Chesterfield optometrist Alex Howard discusses how, out of a crisis, opportunities shook up the status quo.
I work for primary eye care services and Specsavers Chesterfield. We are based in a medium size market town just outside of Sheffield with a good mix of NHS and private work.
The effect of COVID-19 was quite quick. We were open as normal and then routine work was stopped. I am used to working in a really busy high street practice with 10 test rooms and 80 staff. During lockdown, we were running on a skeleton staff of one or two optometrists each day and support staff. We had a locked door policy and wore full personal protective equipment when we were refracting patients. Everything was done by appointment.
We have a phoropter but we have a long lead so we were carrying out the refraction from more than three metres. It is a really different way of working. Optometry can become routine but the current situation has blown that out of the water.
When the status quo is working quite well, it is hard to enact change. Now that has been shattered and there is a big opportunity for us to put new services in place that would have taken a long time before.
We have CUES in place which I feel is vital to take pressure off GPs, the hospital eye service and to make sure that patients have somewhere to be seen that is out of a high risk environment.
During lockdown, we saw a lot of ischaemic issues that we would not usually see in normal times, like anterior ischaemic optic neuropathies, central retinal artery occlusion, random unexplained visual field defects and cotton wool spots in younger patients. I feel like it is hard to know for sure whether that is because everything has been concentrated down from 10 clinics into a single clinic or whether there was an increase in unusual pathology.
I guess we will find out for sure if there is a link between ischaemic eye problems and COVID-19 with time and a bit more research. A lot of the patients who present with these unusual problems do report having had COVID-19 symptoms.

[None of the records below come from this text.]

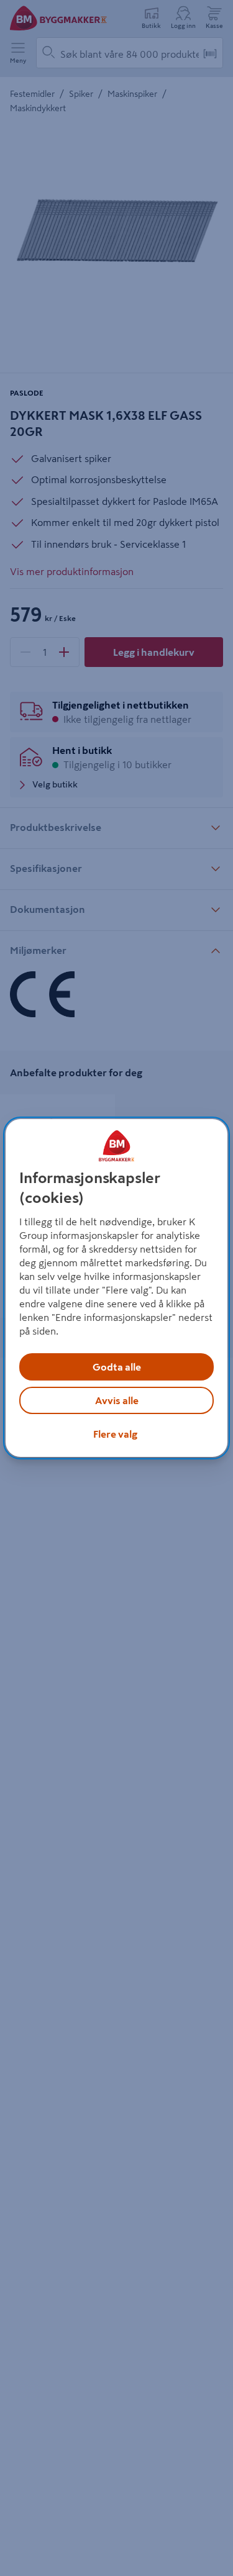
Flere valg (115, 1434)
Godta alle (117, 1367)
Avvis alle (117, 1400)
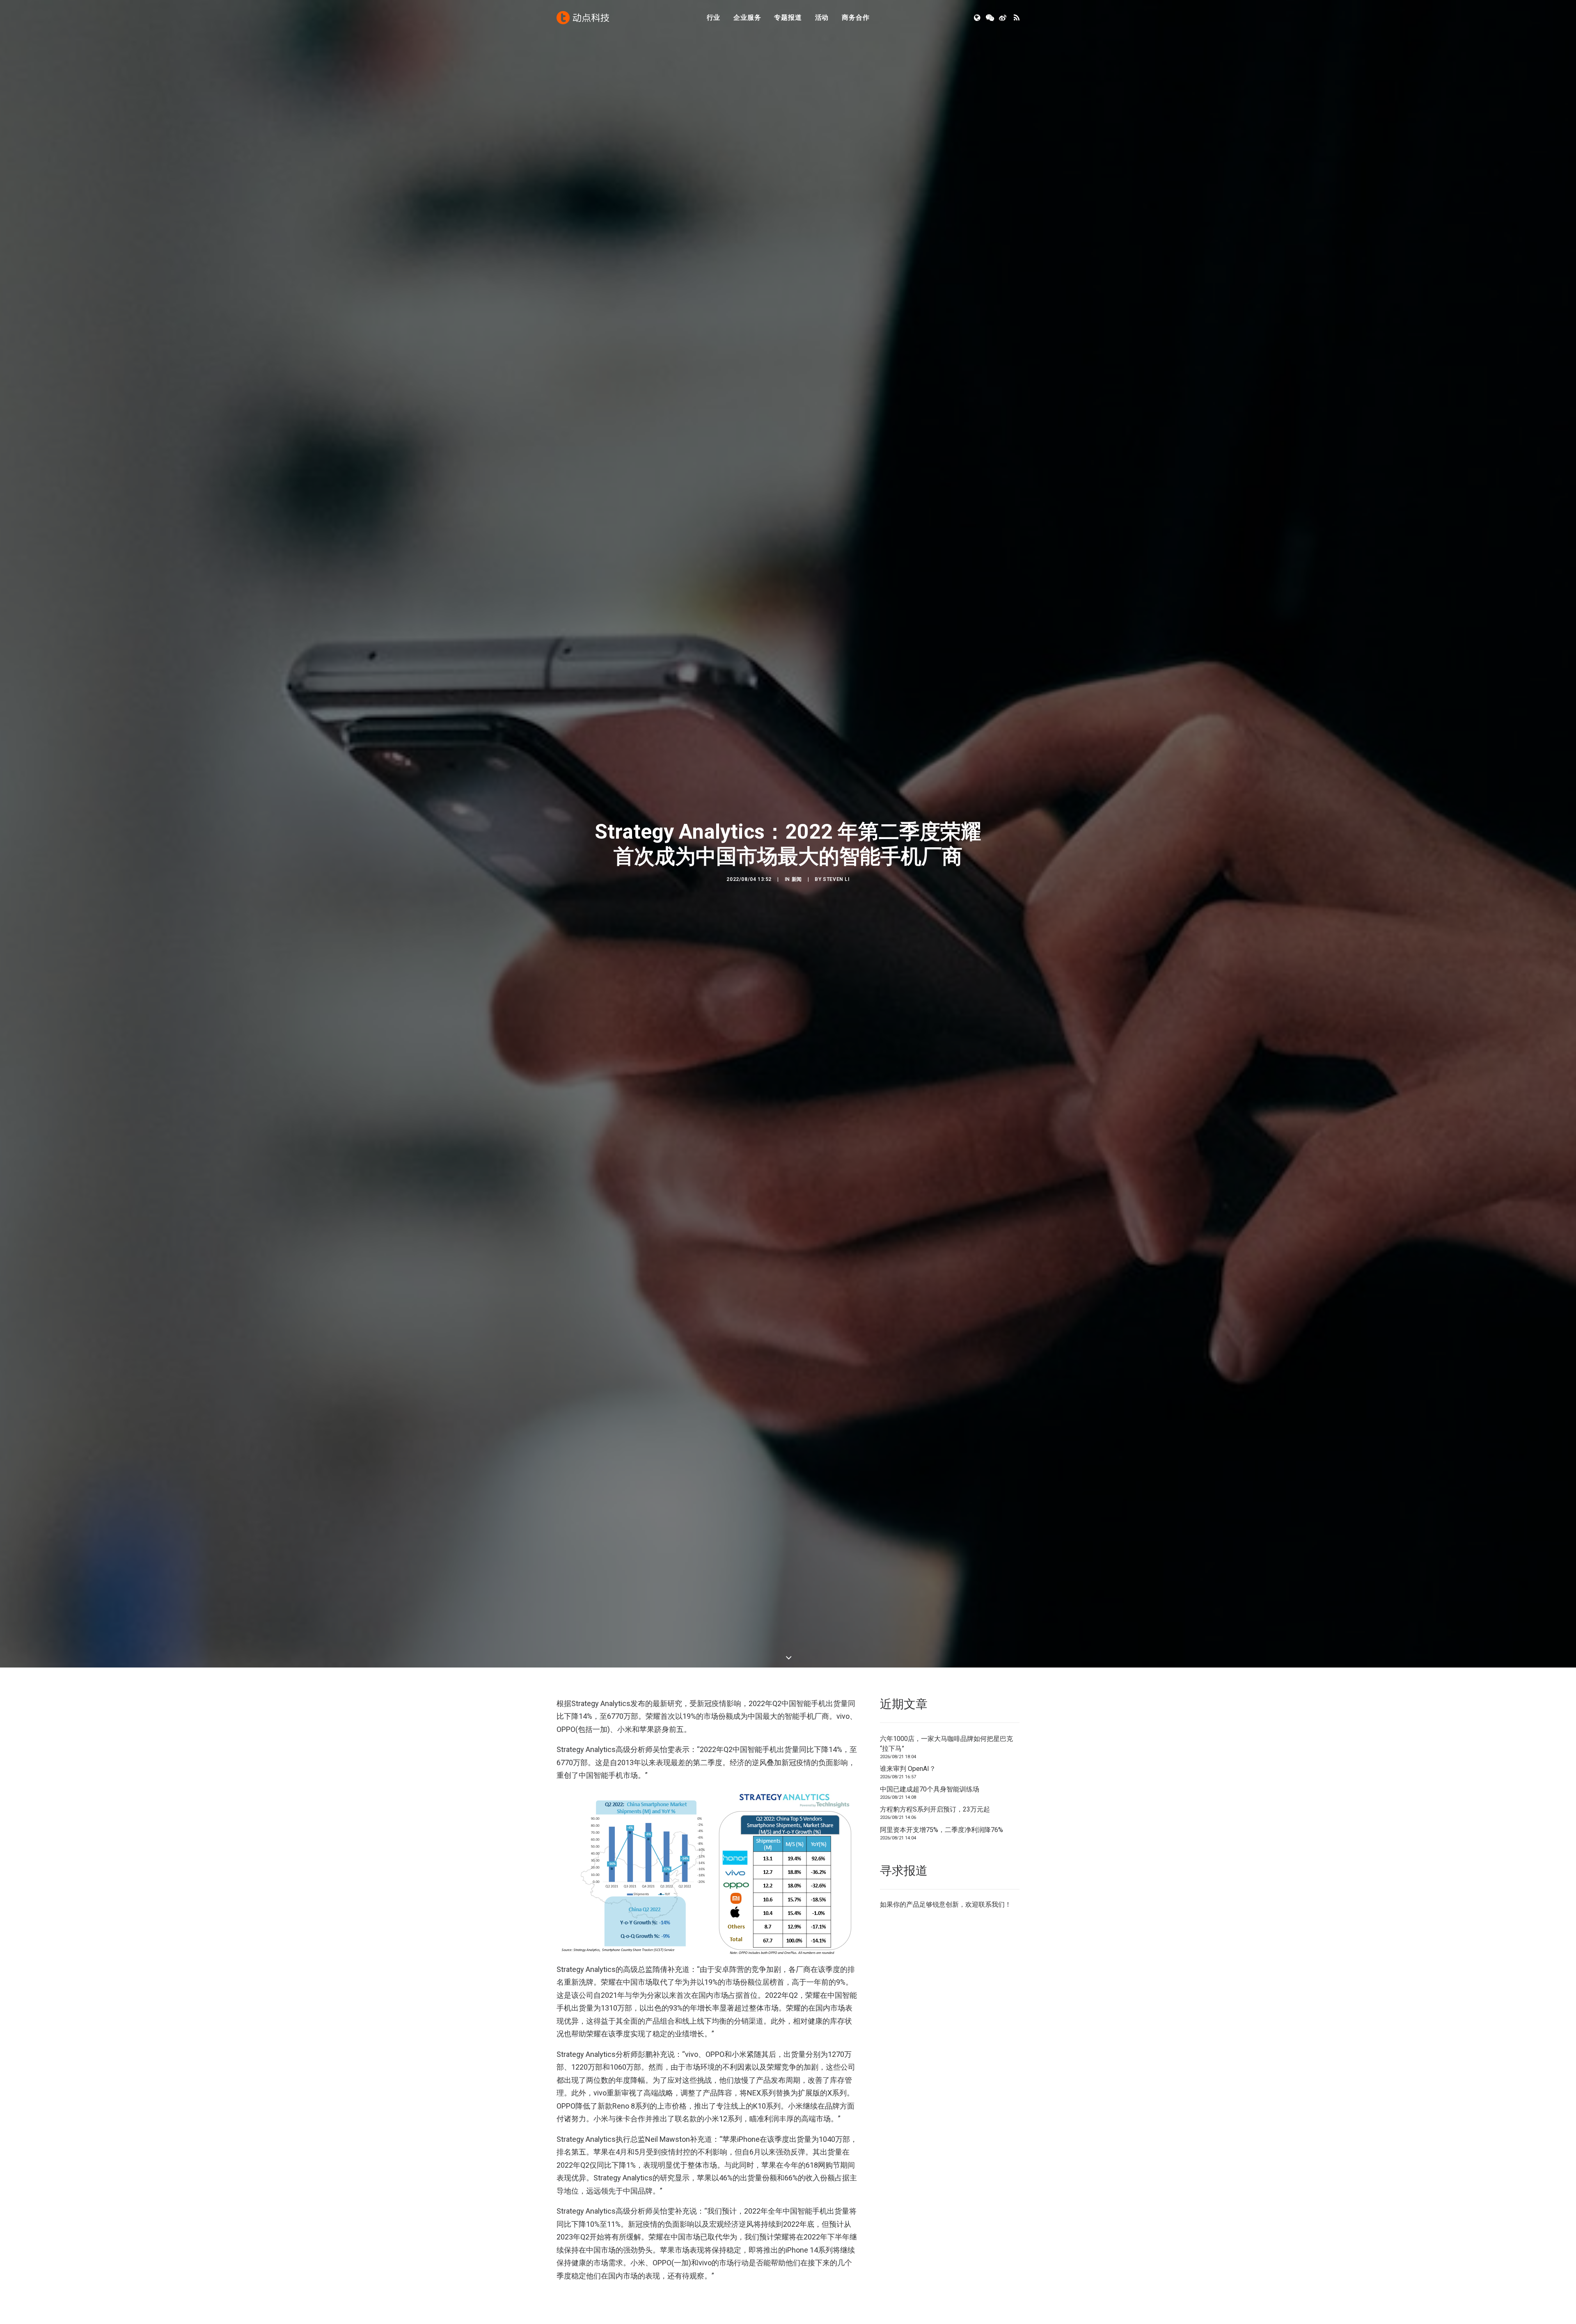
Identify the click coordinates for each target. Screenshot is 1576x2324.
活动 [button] (822, 17)
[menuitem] (713, 17)
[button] (978, 17)
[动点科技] (583, 17)
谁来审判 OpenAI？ (908, 1844)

Part of my work is from home for primary eyecare services. It has been my role to design and coordinate our local variation on CUES in Derbyshire. I have been working with the CCGs and the local hospital eye service to make something that works for patients. I love the CUES model. What it does is that it allows us as optometrists to showcase the work that we can do to provide community eye care and give genuine tangible benefits to local communities. I think the PECS model for CUES is really important because the central tenant is to empower as many optometrists and practices as possible to participate in services; whether you are a multiple practice with 10 testing rooms or a sole practitioner at a small independent.
This crisis has brought all of the practices together in Derbyshire in a way that I have never seen before. I don’t think we will go back to feeling divided like we were before. As much as it has been a time of hardship, there have been some positives to come out of this. I think CUES is one of them.
I think CUES is vital in the short term to meet the immediate needs of the community but also really important in the recovery phase. As we know, hospital eye services were already at capacity before this all happened and now we have a backlog of patients. The hospitals are also going to have a reduced capacity moving forward because of social distancing. I think that CUES and community optometry practices are going to have a huge role to play in meeting that demand.
It is really early days in terms of statistics from the CUES service in Derbyshire, but we are definitely seeing an increase in the amount of patients who need a referral. That comes with the territory of being an urgent eyecare service. We are seeing an increase in the number of patients who are needing referral but we are still discharging around 80% of patients on their first visit or following them up in the community.
During lockdown we saw patients who were quite reticent even to come into a community optometry practice. If they were told ‘You need to go to A & E’, they would not present. The consequences of that could be quite serious. We saw one woman who didn’t want to come in but had a macular on retinal detachment that needed urgent treatment. She was able to be treated. The outcome could have been a lot worse if she hadn’t been seen.
In the long-term, I think the profession needs to focus on upskilling. Optometrists are ready for that. I think it’s unlikely that in the near future we will be working by volume and seeing lots of patients for routine refractions. We need to find different ways to keep our businesses alive and to keep our profession useful to the community.
We have been trying to make improvements for so long but during normal times it has been hard to break the cycle. When the status quo is working quite well, it is hard to enact change. Now that has been shattered and there is a big opportunity for us to put new services in place that would have taken a long time before.